* **Brief**:
Output the line containing "You are a computer-use agent." and each line after it through the end of the data, exactly as written, with pictures left out.

===== Supplied data =====

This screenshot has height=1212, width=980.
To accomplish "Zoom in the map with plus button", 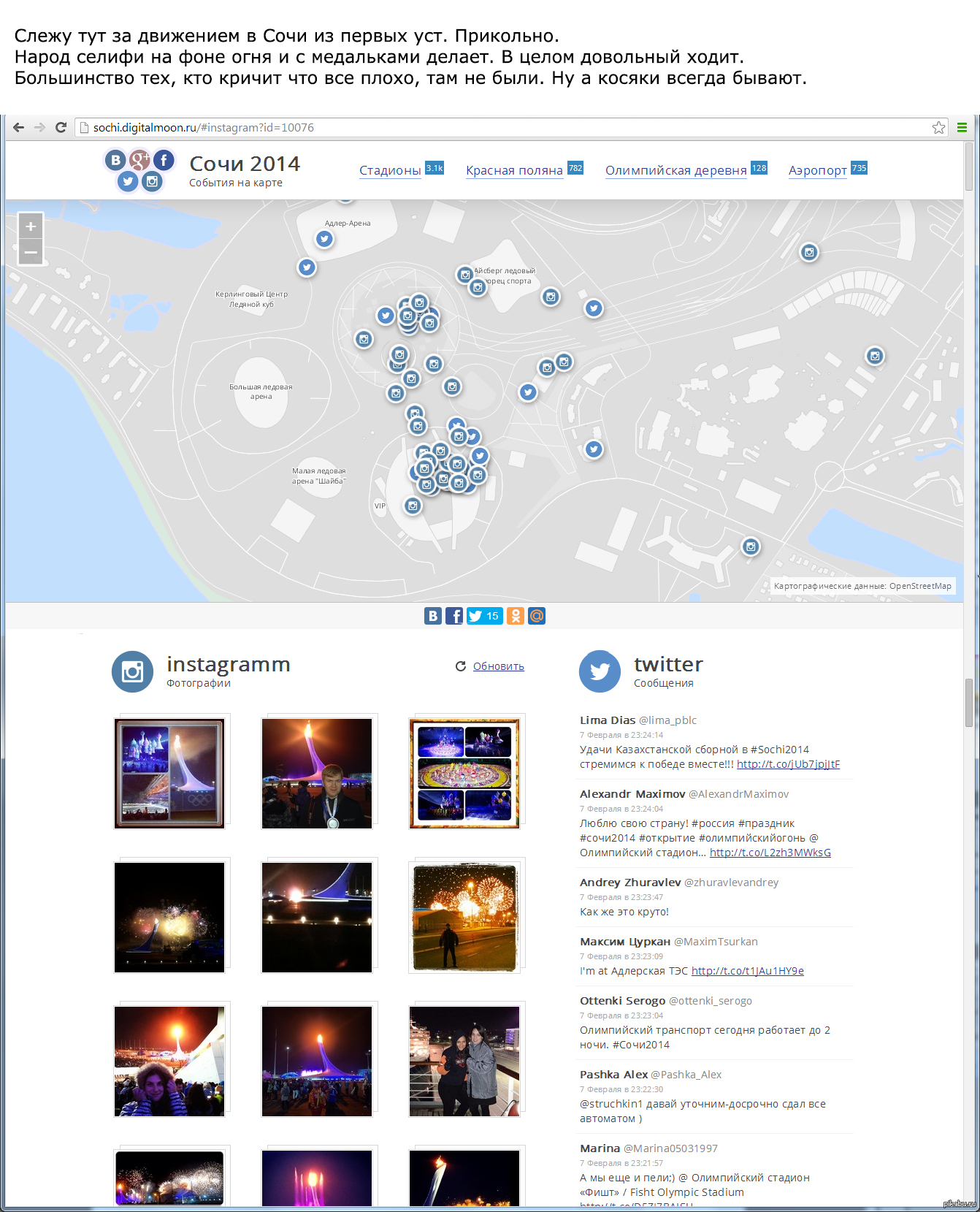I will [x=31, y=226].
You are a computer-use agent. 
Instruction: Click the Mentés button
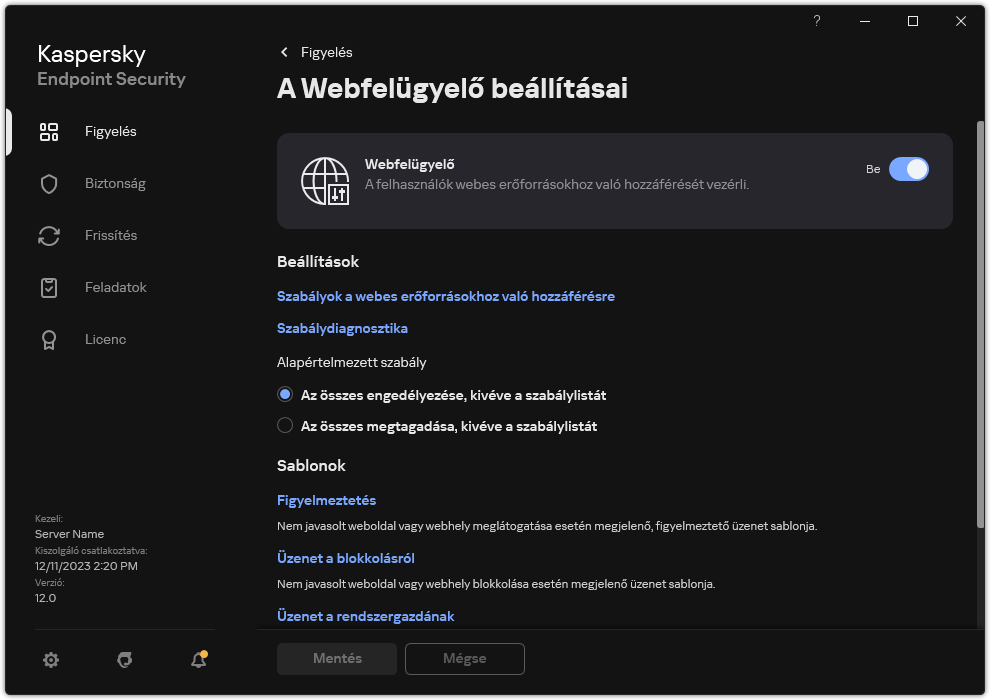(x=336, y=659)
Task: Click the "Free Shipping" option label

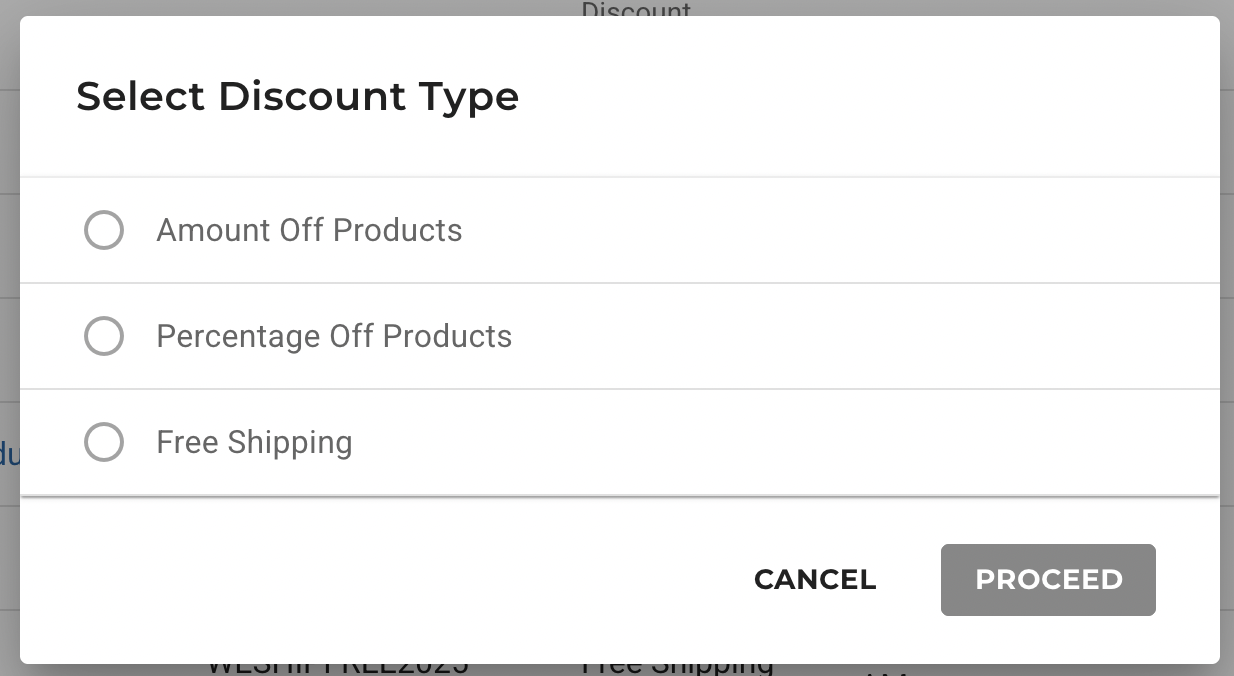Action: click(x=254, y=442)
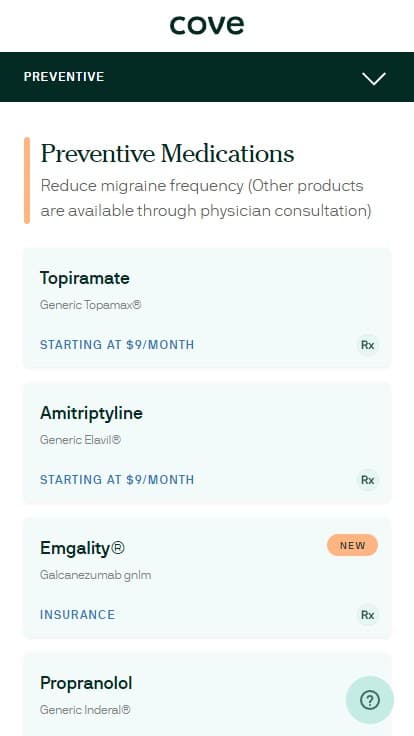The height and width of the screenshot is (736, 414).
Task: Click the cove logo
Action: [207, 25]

=====

* **Task response**:
You are a computer-use agent. 
Instruction: Click the Mentés button
(x=336, y=659)
Task: Click the "Free Shipping" option label

Action: click(x=254, y=442)
The height and width of the screenshot is (736, 414).
Task: Click the cove logo
Action: [207, 25]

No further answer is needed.